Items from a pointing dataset

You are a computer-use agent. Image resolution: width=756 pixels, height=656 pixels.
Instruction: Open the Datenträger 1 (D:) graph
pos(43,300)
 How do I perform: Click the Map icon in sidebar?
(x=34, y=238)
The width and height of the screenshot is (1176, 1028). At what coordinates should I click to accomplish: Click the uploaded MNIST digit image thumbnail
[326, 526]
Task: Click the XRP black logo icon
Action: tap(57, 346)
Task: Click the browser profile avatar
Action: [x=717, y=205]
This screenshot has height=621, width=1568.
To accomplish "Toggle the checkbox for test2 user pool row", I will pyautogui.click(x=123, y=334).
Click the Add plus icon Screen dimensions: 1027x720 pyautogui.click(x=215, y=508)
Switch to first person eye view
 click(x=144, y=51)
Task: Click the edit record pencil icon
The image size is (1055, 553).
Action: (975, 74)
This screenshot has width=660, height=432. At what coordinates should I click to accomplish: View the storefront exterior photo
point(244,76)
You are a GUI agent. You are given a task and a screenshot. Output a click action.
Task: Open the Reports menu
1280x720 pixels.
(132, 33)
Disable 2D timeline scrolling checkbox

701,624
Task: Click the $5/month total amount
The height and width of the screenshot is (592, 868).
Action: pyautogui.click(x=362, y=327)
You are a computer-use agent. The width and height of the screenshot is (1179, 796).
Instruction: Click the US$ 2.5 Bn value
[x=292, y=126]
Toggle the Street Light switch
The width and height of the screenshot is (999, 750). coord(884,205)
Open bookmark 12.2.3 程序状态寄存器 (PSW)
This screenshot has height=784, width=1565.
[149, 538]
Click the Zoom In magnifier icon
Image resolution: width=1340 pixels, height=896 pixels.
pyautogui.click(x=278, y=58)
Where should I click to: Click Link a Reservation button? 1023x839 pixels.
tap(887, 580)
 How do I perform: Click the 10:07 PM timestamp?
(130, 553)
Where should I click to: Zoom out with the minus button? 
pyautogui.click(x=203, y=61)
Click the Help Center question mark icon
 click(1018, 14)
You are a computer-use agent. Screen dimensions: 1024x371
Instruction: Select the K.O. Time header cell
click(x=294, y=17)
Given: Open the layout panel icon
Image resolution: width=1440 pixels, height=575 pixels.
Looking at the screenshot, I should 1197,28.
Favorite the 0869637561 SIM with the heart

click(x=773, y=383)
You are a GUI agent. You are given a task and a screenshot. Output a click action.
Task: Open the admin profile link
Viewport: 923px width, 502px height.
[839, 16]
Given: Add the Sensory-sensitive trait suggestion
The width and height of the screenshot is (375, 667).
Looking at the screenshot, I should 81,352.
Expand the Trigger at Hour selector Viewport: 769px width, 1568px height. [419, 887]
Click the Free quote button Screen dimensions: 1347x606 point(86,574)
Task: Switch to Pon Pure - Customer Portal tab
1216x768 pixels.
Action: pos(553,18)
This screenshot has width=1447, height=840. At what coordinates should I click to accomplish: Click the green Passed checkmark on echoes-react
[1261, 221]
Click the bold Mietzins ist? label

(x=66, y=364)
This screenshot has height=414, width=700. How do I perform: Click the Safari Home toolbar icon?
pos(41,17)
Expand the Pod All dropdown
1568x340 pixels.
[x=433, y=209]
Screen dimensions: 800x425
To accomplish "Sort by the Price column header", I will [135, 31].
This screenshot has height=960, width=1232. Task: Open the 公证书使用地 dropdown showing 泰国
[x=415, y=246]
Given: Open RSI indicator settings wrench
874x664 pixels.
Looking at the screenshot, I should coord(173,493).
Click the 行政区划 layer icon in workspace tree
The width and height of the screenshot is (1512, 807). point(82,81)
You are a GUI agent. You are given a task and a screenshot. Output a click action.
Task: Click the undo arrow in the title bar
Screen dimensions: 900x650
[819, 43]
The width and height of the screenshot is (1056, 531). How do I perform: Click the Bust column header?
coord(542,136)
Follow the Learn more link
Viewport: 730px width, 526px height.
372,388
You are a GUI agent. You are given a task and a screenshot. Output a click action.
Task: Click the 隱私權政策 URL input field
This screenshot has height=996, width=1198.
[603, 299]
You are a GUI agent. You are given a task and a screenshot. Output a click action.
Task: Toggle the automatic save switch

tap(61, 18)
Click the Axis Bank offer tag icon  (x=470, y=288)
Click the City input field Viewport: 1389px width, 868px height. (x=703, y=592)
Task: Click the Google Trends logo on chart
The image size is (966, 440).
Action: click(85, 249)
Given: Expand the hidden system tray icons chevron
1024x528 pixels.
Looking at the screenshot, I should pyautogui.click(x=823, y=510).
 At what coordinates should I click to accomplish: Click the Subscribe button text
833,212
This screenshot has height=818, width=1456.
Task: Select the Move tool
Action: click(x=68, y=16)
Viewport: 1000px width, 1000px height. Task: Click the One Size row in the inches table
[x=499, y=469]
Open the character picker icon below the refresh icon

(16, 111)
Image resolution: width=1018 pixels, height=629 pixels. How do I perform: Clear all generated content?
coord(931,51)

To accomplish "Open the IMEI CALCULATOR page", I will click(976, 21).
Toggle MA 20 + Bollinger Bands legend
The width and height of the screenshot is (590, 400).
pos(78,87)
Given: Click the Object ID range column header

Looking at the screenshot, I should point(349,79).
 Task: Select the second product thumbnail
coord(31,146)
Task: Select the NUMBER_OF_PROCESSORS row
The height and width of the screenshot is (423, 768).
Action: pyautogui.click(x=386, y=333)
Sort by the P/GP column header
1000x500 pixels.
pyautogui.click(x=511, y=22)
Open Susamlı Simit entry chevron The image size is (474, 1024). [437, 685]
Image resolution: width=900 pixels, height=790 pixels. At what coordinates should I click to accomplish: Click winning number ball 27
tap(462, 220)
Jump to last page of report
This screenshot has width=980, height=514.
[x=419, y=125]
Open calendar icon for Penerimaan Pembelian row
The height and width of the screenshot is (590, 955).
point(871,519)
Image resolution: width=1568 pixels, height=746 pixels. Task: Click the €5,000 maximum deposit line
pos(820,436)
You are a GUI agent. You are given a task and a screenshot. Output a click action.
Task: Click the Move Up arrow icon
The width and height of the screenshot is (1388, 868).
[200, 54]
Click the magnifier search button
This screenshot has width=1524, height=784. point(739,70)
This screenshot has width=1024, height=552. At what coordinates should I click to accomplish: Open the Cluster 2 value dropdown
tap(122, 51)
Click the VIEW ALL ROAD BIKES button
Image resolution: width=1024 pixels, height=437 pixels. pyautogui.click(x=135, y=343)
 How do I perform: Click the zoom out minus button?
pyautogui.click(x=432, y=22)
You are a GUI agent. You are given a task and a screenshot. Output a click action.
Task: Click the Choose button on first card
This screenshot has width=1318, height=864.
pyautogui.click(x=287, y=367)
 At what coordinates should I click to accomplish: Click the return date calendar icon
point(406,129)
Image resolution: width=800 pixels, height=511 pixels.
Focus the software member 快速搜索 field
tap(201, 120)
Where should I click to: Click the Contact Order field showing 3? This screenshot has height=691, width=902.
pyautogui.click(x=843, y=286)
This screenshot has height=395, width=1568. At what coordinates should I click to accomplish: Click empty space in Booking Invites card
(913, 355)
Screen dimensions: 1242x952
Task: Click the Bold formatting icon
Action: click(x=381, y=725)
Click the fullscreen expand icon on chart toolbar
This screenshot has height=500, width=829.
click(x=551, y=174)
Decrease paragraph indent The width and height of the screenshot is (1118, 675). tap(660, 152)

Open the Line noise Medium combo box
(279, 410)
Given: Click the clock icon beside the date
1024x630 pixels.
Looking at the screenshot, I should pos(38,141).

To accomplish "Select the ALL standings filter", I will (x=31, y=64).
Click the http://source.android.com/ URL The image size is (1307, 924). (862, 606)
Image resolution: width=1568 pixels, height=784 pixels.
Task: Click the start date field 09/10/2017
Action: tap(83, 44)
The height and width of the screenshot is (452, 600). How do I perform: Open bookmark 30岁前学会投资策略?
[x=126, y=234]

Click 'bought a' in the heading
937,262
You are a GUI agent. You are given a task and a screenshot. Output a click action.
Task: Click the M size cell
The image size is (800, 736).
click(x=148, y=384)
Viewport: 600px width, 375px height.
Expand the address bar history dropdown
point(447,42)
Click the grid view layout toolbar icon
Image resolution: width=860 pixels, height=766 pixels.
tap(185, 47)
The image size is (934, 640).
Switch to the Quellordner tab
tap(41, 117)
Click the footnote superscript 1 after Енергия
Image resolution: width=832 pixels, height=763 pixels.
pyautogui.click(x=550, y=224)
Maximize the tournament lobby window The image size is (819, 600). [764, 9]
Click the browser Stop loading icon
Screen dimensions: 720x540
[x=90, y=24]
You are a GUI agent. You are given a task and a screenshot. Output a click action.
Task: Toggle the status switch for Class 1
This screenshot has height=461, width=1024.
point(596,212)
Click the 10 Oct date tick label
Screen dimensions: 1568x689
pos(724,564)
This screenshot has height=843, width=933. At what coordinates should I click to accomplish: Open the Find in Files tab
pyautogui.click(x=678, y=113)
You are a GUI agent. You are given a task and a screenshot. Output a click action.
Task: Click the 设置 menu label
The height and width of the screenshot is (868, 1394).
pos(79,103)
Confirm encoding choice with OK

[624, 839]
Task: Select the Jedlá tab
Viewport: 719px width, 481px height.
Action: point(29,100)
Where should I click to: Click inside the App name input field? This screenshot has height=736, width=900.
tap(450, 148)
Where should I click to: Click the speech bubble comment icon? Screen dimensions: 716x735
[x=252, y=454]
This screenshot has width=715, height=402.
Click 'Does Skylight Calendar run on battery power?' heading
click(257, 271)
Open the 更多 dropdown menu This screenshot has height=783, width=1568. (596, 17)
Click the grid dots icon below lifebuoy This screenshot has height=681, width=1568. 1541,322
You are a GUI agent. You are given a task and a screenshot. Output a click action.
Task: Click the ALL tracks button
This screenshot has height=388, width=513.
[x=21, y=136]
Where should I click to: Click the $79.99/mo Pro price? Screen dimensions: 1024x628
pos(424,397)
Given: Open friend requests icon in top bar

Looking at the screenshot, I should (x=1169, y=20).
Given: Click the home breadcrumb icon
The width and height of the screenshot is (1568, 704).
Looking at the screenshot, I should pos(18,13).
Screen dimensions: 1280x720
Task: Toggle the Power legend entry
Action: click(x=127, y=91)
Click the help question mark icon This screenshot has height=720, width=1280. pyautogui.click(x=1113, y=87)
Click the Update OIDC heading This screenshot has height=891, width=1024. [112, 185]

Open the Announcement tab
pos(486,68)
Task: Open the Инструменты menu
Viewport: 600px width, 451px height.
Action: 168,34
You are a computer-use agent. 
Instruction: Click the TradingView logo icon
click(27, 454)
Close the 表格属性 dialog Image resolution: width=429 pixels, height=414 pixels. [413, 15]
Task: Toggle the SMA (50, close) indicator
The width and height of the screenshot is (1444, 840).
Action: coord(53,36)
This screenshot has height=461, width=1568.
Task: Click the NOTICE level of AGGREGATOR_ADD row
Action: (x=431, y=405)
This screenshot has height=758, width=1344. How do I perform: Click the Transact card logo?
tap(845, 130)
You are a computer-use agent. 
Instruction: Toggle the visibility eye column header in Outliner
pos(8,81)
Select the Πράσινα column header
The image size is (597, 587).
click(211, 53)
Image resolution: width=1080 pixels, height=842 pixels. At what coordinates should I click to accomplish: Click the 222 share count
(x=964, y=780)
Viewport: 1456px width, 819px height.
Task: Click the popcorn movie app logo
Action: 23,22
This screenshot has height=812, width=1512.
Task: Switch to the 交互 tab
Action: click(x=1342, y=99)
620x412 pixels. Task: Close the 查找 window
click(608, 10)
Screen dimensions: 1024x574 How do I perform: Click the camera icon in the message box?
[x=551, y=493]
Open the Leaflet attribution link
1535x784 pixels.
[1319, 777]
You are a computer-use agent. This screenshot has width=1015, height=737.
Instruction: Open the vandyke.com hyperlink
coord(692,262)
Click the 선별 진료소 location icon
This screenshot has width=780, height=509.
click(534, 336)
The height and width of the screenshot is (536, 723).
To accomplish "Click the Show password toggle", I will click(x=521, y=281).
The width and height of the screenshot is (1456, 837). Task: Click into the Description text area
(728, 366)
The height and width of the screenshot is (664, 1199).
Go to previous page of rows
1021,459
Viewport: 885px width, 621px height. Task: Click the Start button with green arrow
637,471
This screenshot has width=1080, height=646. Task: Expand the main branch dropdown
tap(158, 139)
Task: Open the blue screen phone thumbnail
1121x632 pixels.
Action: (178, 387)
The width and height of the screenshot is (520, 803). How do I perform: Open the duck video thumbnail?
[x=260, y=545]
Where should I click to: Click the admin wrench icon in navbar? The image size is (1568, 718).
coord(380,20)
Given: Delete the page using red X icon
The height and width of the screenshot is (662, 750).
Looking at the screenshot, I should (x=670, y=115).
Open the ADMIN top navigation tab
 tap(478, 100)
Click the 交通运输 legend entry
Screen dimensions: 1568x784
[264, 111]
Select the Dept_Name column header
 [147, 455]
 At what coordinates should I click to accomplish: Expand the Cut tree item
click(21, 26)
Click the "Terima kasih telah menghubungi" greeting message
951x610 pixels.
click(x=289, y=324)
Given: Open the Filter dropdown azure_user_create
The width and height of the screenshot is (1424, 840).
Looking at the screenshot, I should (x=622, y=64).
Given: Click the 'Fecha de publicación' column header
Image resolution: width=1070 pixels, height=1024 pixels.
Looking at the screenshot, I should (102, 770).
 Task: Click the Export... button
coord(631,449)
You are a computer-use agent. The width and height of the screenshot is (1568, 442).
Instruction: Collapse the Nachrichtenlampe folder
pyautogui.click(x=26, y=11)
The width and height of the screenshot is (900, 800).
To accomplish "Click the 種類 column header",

● Your task
Reproduce the items verbatim, from the first line through the line containing "click(x=144, y=51)", inclusive.

● Expected answer
You are a computer-use agent. Image resolution: width=756 pixels, height=656 pixels.
Instruction: Open the Datenträger 1 (D:) graph
pos(43,300)
 How do I perform: Click the Map icon in sidebar?
(x=34, y=238)
The width and height of the screenshot is (1176, 1028). At what coordinates should I click to accomplish: Click the uploaded MNIST digit image thumbnail
[326, 526]
Task: Click the XRP black logo icon
Action: tap(57, 346)
Task: Click the browser profile avatar
Action: [x=717, y=205]
This screenshot has height=621, width=1568.
To accomplish "Toggle the checkbox for test2 user pool row", I will pyautogui.click(x=123, y=334).
Click the Add plus icon Screen dimensions: 1027x720 pyautogui.click(x=215, y=508)
Switch to first person eye view
 click(x=144, y=51)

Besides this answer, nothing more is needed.